If the Bulldogs do indeed miss out on the playoff, this game may well be remembered for the questionable game management of Smart in the waning moments of the fourth, passing up what would have been a 60-yard game-winning attempt for Blankenship, who has missed only once in five tries from 50 yards or further in his career.

If there’s a silver lining here for Georgia, it’s that losing at home to an unranked opponent is not uncommon for the nation’s third-ranked team. It’s happened four times previously in the playoff era, dating back to 2014. And of those times, only once has that team failed to miss the playoff (Auburn – 2014).

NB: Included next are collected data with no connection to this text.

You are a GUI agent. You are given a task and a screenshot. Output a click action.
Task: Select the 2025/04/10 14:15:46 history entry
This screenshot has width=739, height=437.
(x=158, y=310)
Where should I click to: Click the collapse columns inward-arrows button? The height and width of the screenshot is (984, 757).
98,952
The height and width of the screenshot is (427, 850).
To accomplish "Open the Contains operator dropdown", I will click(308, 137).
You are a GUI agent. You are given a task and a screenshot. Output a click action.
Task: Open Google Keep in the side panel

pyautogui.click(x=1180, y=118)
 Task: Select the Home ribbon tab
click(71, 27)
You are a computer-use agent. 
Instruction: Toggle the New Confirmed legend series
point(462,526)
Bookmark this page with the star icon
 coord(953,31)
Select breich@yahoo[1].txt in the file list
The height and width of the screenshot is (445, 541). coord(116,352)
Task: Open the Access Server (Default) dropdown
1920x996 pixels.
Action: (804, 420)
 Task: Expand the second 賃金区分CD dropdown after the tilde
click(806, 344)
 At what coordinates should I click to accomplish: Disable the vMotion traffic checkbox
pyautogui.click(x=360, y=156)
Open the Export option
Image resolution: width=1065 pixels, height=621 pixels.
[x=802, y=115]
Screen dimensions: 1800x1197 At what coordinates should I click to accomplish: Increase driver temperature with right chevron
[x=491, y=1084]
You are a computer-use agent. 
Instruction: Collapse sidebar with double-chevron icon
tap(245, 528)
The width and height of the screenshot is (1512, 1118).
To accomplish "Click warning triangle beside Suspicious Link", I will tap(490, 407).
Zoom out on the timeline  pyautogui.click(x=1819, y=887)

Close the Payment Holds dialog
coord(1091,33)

But to avoid joining Auburn, Georgia will have to prove that Saturday was isolated incident.

What We’d Still Like to Know

How Long Can Wisconsin Keep This Up?

It’s possible Wisconsin really is this good. Maybe the competition really is this inept offensively. Maybe it’s a perfect storm of the two.

Regardless, Wisconsin’s defensive prowess this season has been impressive. And historic.

Saturday’s 38-0 drubbing of a lifeless Michigan State team was the Badgers’ fourth shutout this season, marking the first time since 1967 (Oklahoma) that a team has blanked four of its first six opponents. Leading the nation with 4.8 points allowed per game, Wisconsin has surrendered only 29 points all season, the fewest for an FBS team through six games since Florida State in 1993.

Michigan State v Wisconsin
Linebacker Zack Baun and the rest of the Wisconsin defense joined elite company with its fourth shutout of the season against Michigan State, but the Badgers would be happy to trade some points for a win over No. 4 Ohio State in a couple weeks.
Photo by Stacy Revere/Getty Images

Next week, the test gets tougher, but only slightly.

Illinois, ranked 56th nationally in total offense at 30.7 points per game, is the highest rated offense Wisconsin will have played thus far, but shutout or no, the Badgers’ season is not riding on next week.

Head coach Paul Chryst will concede a score or two against the Illini for a win in a matchup of presumed unbeatens the following week at Ohio State, which will likely be the lone team this season to score more than 14 points on Wisconsin.

The Buckeyes may also decide the Badgers’ playoff fate.

What We’d Like to Forget

The Second Half of That John Carroll/Capital Game

I think we can all agree on this one.

If you’ve never heard of either school, shame on you. And if you’re just now finding out about this game, you best check your fandom.

What transpired on Purmort Field at Bernlohr Stadium Saturday afternoon was dominance of either epic or embarrassing proportions, depending upon your perspective. What’s not debatable is the historical significance.

John Carroll University, a nationally ranked Division III powerhouse, beat winless Ohio Athletic Conference rival Capital University, 90-0, matching its own school record and setting a new conference record for points scored in a game.

But the fireworks didn’t start right away.

Leading only 28-0 at the half, the Blue Streaks scored on plays of 35, 38, 45, 52, 59, 62, 69, 76, 83, and 90 yards over the last two quarters and finished the game with 564 yards on the ground — despite possessing the football for all of 19 minutes — against the beleaguered Crusader defense, which allows more than 50 points per game.

“I kind of felt bad,” said John Carroll running back Michael Canganelli, who had 156 yards and three touchdowns on 13 carries. “You can’t really tell the reserves to go in there and not run hard, not do your job. But 90 points is crazy.”

Yes, it certainly is. What’s crazier is the fact that, before Saturday, the Blue Streaks had only scored a total of 80 points in four previous games.

After the embarrassment, JCU threw salt on the wounds.

It was Homecoming weekend for Capital, during which they also played John Carroll in men’s and women’s soccer and women’s volleyball.

The Crusaders lost all three of those games.